◆ **EXERCISE BRIEF**: Repeat the lines from the line with "Instruction: Set an" to the line with "Task: Switch the clicks view to Heat mode" in the listing below, keeping both end lines and adding nothing.

◆ **DATASET**:
● ● ● ●

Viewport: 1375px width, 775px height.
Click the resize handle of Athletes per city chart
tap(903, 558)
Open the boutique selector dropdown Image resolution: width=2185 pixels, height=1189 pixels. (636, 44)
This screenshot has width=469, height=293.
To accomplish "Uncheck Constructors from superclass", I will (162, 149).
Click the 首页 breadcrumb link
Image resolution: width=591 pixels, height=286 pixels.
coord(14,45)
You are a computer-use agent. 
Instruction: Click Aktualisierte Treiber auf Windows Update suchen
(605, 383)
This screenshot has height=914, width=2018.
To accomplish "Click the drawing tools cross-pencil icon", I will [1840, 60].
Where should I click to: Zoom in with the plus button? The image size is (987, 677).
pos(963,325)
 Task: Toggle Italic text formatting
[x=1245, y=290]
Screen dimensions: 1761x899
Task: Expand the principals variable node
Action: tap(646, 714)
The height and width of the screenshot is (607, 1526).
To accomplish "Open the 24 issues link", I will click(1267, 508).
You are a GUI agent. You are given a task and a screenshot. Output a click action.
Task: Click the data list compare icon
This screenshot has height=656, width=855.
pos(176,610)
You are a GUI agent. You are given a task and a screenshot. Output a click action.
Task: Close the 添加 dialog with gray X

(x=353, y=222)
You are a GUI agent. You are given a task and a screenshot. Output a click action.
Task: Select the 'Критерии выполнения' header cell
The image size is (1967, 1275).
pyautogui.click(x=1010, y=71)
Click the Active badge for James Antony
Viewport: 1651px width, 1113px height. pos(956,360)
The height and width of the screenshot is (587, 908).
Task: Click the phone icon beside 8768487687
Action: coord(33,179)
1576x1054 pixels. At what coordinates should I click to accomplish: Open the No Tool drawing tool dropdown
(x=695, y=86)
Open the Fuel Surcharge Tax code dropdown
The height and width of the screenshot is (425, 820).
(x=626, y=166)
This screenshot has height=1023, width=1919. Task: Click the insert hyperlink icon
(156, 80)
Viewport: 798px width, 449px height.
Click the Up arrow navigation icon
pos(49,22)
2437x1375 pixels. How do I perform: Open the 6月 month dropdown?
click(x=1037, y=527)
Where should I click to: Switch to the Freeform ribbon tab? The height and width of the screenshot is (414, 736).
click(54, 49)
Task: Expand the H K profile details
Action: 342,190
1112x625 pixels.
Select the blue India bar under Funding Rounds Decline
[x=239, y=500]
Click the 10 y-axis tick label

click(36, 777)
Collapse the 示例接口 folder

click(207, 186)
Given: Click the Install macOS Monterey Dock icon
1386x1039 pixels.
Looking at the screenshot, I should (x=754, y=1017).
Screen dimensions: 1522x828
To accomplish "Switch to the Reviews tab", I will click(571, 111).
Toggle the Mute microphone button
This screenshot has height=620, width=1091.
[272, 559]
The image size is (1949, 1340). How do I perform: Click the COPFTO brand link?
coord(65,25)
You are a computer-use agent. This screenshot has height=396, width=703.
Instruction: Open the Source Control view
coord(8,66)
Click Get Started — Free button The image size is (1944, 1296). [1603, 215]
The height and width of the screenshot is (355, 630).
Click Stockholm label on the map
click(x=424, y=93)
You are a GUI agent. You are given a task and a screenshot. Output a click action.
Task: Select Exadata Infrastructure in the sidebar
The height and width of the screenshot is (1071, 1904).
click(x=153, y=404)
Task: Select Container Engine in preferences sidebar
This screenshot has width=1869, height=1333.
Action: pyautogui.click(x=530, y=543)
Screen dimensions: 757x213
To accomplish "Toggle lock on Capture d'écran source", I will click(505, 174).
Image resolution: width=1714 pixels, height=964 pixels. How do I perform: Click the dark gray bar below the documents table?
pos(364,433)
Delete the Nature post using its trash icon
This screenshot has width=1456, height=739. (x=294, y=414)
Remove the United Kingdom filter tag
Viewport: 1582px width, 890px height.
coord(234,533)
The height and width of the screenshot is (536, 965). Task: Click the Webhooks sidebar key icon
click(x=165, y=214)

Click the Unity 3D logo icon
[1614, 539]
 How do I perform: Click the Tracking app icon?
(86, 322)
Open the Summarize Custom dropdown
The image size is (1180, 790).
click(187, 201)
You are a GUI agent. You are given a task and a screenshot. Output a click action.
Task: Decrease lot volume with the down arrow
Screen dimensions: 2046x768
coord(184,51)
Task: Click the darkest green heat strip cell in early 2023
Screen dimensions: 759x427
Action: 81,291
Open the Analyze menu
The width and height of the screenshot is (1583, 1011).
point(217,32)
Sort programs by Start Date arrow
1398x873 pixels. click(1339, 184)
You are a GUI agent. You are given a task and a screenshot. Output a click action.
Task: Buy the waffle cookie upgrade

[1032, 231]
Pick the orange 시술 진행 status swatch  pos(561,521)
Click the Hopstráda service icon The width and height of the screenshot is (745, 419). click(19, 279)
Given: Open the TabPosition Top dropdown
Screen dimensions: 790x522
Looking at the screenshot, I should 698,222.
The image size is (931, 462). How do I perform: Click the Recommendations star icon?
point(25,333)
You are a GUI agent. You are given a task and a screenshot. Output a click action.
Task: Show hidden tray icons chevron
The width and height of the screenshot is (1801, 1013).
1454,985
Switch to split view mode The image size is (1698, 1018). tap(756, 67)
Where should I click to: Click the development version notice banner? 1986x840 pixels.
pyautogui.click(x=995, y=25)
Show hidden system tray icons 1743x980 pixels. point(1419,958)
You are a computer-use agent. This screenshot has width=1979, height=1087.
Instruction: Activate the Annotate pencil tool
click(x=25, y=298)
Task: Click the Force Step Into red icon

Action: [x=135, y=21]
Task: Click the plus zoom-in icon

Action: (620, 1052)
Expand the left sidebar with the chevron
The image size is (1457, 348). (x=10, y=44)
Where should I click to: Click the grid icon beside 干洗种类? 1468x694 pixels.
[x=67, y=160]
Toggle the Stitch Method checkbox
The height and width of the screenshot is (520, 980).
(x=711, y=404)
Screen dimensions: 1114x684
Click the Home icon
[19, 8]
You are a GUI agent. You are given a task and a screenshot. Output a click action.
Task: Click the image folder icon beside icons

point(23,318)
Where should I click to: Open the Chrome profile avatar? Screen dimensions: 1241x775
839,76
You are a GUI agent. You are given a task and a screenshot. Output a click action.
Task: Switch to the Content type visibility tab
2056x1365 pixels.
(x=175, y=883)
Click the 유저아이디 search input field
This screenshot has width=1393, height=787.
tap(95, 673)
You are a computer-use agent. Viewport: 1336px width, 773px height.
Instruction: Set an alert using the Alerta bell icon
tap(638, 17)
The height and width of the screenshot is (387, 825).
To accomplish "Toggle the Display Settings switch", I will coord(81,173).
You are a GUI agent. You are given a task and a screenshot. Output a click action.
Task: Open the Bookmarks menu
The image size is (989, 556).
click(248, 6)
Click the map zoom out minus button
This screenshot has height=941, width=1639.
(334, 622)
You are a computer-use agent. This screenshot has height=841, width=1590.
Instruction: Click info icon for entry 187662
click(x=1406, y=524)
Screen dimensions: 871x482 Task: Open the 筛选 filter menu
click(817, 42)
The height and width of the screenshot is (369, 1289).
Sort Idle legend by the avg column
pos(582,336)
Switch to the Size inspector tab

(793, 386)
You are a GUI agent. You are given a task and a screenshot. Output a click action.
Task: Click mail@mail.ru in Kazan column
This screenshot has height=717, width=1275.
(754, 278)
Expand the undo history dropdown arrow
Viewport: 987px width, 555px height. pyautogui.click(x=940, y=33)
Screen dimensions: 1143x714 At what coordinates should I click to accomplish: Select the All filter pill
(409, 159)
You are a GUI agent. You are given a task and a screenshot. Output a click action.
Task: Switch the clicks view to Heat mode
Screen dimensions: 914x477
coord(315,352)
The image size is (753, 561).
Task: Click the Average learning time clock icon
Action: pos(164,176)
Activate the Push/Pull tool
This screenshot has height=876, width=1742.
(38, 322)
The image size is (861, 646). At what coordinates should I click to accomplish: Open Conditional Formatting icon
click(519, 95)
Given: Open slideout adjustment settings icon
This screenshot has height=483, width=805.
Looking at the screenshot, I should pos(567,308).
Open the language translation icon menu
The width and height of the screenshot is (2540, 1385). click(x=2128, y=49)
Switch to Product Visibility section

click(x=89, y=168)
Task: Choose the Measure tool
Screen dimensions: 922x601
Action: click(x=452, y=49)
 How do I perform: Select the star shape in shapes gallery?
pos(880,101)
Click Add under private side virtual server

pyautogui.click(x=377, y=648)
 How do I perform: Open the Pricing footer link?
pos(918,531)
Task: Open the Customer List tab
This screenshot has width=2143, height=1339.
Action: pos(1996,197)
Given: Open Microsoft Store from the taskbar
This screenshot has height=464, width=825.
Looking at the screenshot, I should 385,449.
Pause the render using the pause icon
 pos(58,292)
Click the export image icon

● ● ● ●

◆ **RESULT FOR THIS TASK**:
Instruction: Set an alert using the Alerta bell icon
tap(638, 17)
The height and width of the screenshot is (387, 825).
To accomplish "Toggle the Display Settings switch", I will coord(81,173).
You are a GUI agent. You are given a task and a screenshot. Output a click action.
Task: Open the Bookmarks menu
The image size is (989, 556).
click(248, 6)
Click the map zoom out minus button
This screenshot has height=941, width=1639.
(334, 622)
You are a computer-use agent. This screenshot has height=841, width=1590.
Instruction: Click info icon for entry 187662
click(x=1406, y=524)
Screen dimensions: 871x482 Task: Open the 筛选 filter menu
click(817, 42)
The height and width of the screenshot is (369, 1289).
Sort Idle legend by the avg column
pos(582,336)
Switch to the Size inspector tab

(793, 386)
You are a GUI agent. You are given a task and a screenshot. Output a click action.
Task: Click mail@mail.ru in Kazan column
This screenshot has height=717, width=1275.
(754, 278)
Expand the undo history dropdown arrow
Viewport: 987px width, 555px height. pyautogui.click(x=940, y=33)
Screen dimensions: 1143x714 At what coordinates should I click to accomplish: Select the All filter pill
(409, 159)
You are a GUI agent. You are given a task and a screenshot. Output a click action.
Task: Switch the clicks view to Heat mode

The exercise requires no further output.